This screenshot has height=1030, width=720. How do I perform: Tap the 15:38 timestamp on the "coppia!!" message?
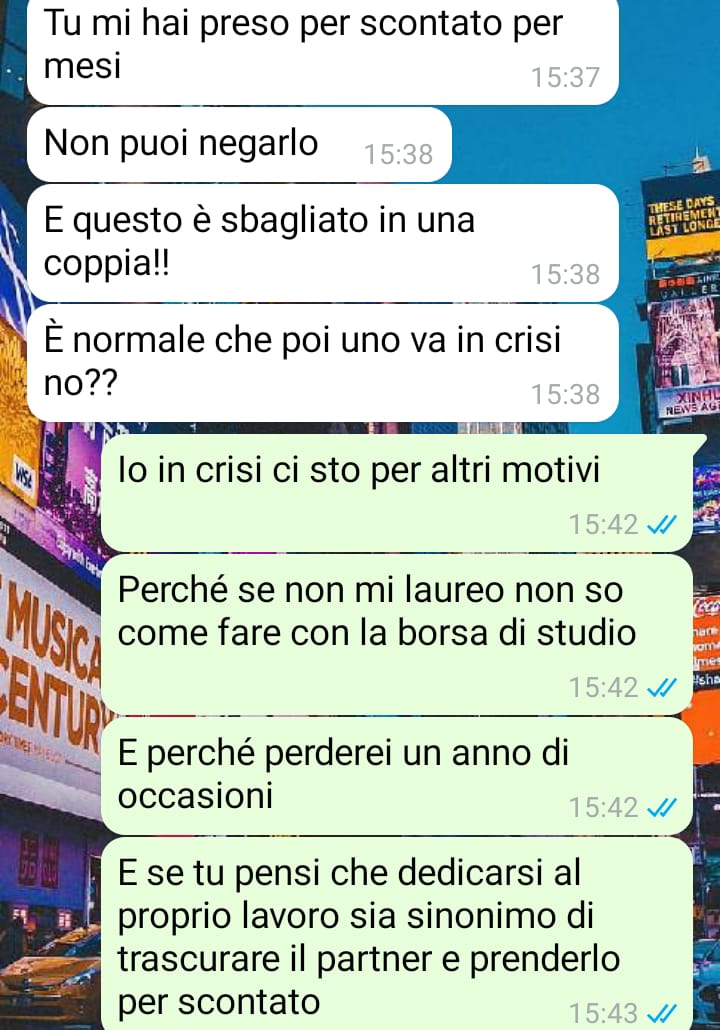click(x=565, y=275)
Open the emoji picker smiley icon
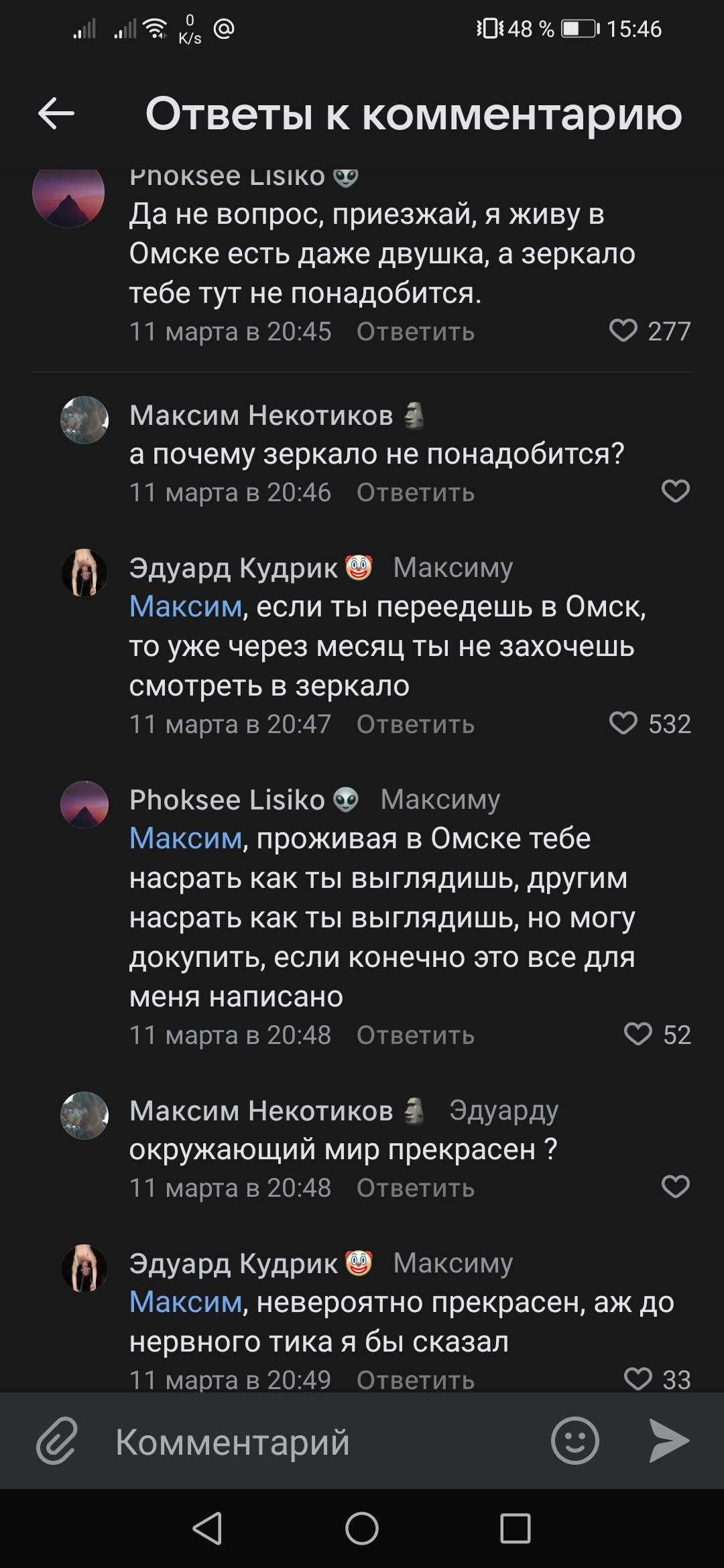724x1568 pixels. [x=575, y=1441]
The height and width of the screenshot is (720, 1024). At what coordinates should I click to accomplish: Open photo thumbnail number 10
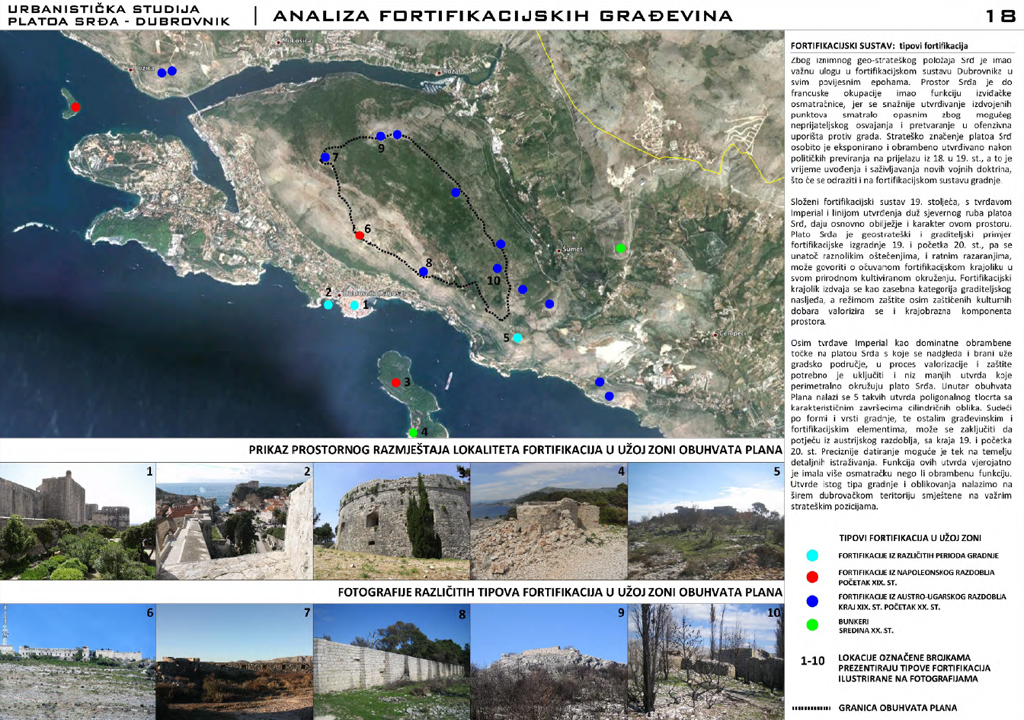pos(705,661)
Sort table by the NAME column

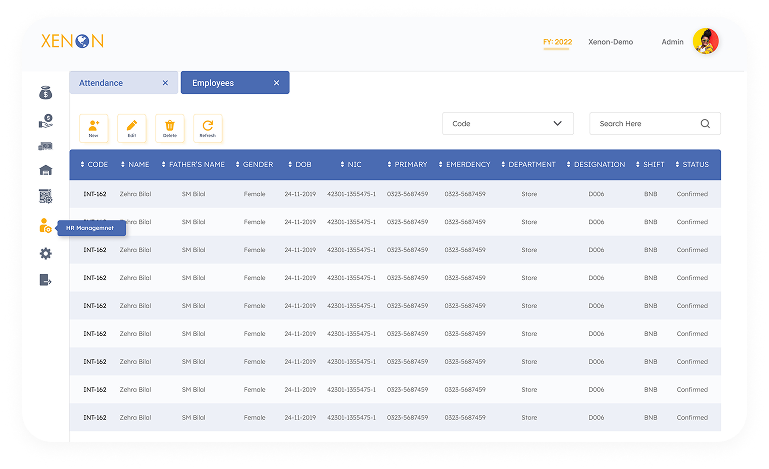(138, 165)
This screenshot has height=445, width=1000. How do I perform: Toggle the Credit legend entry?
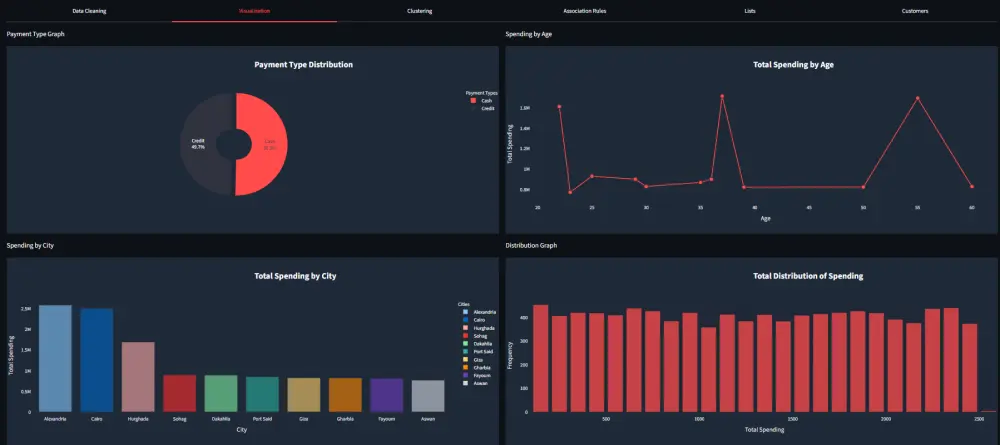pos(483,108)
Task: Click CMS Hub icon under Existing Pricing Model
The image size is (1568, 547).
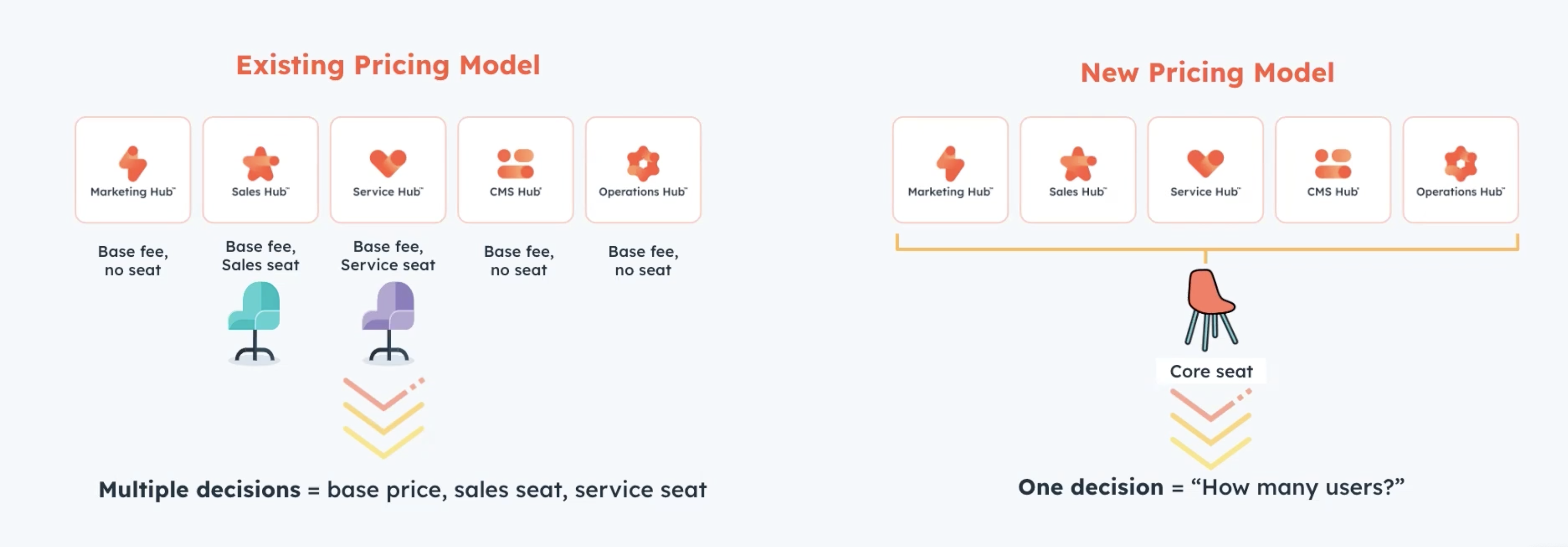Action: point(516,163)
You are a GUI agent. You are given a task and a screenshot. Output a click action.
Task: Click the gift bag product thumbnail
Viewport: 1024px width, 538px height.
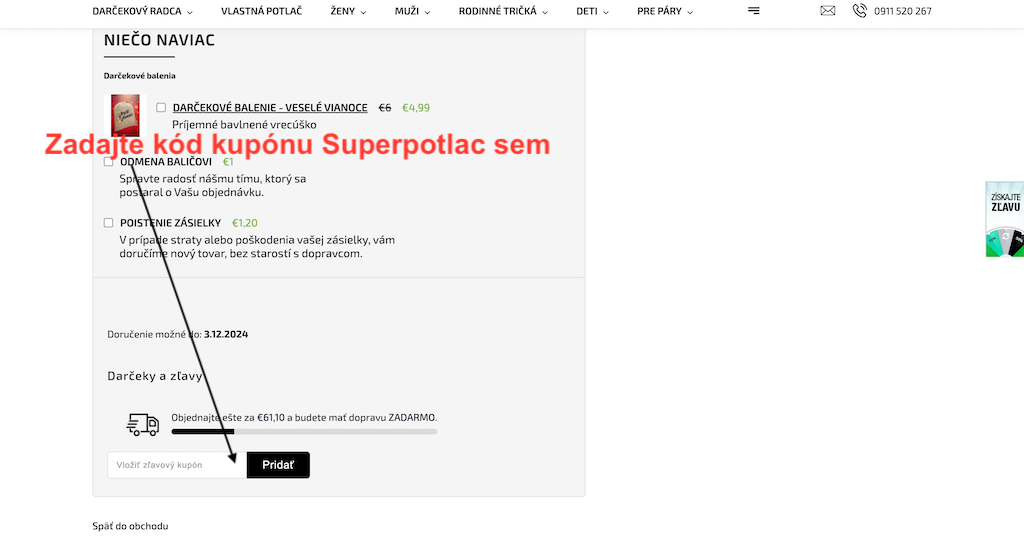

──────

=== Exercise prompt ===
Although the records contain pictures, return only their text, exactly as written.

=== Output for this task ===
This screenshot has height=1030, width=720. How do I perform: Tap the 15:38 timestamp on the "coppia!!" message?
click(x=565, y=275)
Open the emoji picker smiley icon
724x1568 pixels. [x=575, y=1441]
The height and width of the screenshot is (720, 1024). At what coordinates should I click to accomplish: Open photo thumbnail number 10
pos(705,661)
Sort table by the NAME column

(138, 165)
This screenshot has height=445, width=1000. How do I perform: Toggle the Credit legend entry?
pos(483,108)
Task: Click CMS Hub icon under Existing Pricing Model
The image size is (1568, 547).
Action: point(516,163)
You are a GUI agent. You are given a task and a screenshot. Output a click action.
Task: Click the gift bag product thumbnail
Viewport: 1024px width, 538px height.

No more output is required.